--- start of INPUT ---

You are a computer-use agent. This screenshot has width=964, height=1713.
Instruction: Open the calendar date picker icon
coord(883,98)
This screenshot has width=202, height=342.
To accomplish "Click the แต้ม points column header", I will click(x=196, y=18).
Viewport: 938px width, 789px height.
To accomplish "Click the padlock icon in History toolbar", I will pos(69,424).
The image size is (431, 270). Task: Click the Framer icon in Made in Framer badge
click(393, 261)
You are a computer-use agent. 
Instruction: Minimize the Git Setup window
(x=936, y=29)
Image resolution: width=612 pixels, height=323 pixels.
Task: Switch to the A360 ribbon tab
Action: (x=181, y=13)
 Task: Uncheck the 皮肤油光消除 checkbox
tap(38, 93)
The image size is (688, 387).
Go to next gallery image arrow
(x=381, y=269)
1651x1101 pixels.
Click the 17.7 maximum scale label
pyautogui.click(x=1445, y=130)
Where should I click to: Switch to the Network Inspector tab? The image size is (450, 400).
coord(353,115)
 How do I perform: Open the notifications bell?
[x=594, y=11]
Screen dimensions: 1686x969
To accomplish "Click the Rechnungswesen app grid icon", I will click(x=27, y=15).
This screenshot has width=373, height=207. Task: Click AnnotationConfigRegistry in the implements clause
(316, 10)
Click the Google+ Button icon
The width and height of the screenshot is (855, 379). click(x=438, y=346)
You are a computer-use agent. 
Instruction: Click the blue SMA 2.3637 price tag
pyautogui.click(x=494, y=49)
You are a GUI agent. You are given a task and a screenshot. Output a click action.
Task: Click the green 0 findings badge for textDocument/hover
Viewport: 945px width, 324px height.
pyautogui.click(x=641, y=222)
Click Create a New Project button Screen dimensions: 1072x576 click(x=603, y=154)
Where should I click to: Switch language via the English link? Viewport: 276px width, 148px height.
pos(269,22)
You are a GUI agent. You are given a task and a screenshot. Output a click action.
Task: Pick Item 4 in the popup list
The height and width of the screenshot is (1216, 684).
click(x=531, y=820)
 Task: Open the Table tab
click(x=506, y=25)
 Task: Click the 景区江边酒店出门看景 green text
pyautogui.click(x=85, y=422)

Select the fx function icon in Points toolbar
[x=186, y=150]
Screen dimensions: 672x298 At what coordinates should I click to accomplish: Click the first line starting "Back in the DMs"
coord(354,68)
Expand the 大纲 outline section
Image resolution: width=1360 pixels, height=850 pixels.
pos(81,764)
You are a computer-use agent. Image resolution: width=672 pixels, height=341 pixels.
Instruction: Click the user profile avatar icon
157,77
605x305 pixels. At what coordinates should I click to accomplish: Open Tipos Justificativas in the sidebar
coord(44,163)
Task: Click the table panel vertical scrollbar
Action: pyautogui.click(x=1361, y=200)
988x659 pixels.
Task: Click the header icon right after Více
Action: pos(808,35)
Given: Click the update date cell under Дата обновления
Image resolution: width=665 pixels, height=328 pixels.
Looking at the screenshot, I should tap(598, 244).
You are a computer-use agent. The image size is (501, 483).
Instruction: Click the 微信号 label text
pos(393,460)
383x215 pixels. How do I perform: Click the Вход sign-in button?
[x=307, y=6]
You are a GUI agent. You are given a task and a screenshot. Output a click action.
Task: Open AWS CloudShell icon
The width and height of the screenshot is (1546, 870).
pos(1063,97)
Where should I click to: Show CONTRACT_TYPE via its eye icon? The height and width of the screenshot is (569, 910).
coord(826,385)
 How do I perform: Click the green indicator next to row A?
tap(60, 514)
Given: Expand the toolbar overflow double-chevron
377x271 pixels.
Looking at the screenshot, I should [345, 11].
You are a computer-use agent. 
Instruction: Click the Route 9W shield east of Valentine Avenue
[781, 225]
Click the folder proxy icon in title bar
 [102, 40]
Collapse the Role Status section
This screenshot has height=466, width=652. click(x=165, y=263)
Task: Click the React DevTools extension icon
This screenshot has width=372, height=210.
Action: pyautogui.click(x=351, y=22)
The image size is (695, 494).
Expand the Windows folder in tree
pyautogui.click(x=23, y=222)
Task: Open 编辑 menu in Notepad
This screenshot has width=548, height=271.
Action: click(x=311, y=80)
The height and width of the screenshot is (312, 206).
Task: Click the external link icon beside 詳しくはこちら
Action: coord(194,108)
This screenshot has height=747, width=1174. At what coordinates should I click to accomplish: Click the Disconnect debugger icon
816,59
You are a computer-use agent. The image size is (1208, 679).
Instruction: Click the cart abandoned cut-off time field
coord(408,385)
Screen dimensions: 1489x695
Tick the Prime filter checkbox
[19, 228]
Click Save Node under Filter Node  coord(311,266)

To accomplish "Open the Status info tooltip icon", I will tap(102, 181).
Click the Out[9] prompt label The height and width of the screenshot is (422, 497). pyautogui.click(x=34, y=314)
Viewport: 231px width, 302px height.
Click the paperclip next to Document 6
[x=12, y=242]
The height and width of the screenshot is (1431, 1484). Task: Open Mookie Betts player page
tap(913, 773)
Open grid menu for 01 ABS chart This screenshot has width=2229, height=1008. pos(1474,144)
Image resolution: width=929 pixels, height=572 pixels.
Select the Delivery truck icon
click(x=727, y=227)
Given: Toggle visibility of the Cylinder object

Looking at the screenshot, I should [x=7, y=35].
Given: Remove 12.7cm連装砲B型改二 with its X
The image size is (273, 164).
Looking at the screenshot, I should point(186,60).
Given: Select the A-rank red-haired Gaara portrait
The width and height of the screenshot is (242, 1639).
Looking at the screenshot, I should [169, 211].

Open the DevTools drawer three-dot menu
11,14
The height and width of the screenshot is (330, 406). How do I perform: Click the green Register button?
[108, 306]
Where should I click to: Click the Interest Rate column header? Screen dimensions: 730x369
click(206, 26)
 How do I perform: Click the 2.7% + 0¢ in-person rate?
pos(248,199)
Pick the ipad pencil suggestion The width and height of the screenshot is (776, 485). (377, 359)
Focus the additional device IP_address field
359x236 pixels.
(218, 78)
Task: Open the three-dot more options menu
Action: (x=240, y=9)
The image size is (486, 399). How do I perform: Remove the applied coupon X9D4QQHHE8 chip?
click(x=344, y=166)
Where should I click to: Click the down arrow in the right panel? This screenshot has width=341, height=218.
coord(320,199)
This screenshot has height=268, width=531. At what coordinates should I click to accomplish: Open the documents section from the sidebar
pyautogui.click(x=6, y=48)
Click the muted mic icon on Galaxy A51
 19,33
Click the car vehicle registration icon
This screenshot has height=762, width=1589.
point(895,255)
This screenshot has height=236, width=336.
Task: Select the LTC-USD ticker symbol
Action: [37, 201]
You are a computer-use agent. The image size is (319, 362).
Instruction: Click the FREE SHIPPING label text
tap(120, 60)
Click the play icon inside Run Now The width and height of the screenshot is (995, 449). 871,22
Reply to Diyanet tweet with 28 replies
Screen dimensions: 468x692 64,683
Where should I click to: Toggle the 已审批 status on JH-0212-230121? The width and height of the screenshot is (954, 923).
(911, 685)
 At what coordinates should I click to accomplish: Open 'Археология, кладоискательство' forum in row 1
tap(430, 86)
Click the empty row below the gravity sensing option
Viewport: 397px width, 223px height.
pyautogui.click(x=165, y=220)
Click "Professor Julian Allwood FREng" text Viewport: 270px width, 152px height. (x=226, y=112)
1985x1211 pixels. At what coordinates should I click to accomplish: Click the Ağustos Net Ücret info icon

--- end of INPUT ---

→ WHAT YOU SHOULD DO
Please retype the material exactly, beginning at the line that contains "The image size is (431, 270)." and stopping after the line that contains "Click Create a".

→ SOLUTION
The image size is (431, 270). Task: Click the Framer icon in Made in Framer badge
click(393, 261)
You are a computer-use agent. 
Instruction: Minimize the Git Setup window
(x=936, y=29)
Image resolution: width=612 pixels, height=323 pixels.
Task: Switch to the A360 ribbon tab
Action: (x=181, y=13)
 Task: Uncheck the 皮肤油光消除 checkbox
tap(38, 93)
The image size is (688, 387).
Go to next gallery image arrow
(x=381, y=269)
1651x1101 pixels.
Click the 17.7 maximum scale label
pyautogui.click(x=1445, y=130)
Where should I click to: Switch to the Network Inspector tab? The image size is (450, 400).
coord(353,115)
 How do I perform: Open the notifications bell?
[x=594, y=11]
Screen dimensions: 1686x969
To accomplish "Click the Rechnungswesen app grid icon", I will click(x=27, y=15).
This screenshot has width=373, height=207. Task: Click AnnotationConfigRegistry in the implements clause
(316, 10)
Click the Google+ Button icon
The width and height of the screenshot is (855, 379). click(x=438, y=346)
You are a computer-use agent. 
Instruction: Click the blue SMA 2.3637 price tag
pyautogui.click(x=494, y=49)
You are a GUI agent. You are given a task and a screenshot. Output a click action.
Task: Click the green 0 findings badge for textDocument/hover
Viewport: 945px width, 324px height.
pyautogui.click(x=641, y=222)
Click Create a New Project button Screen dimensions: 1072x576 click(x=603, y=154)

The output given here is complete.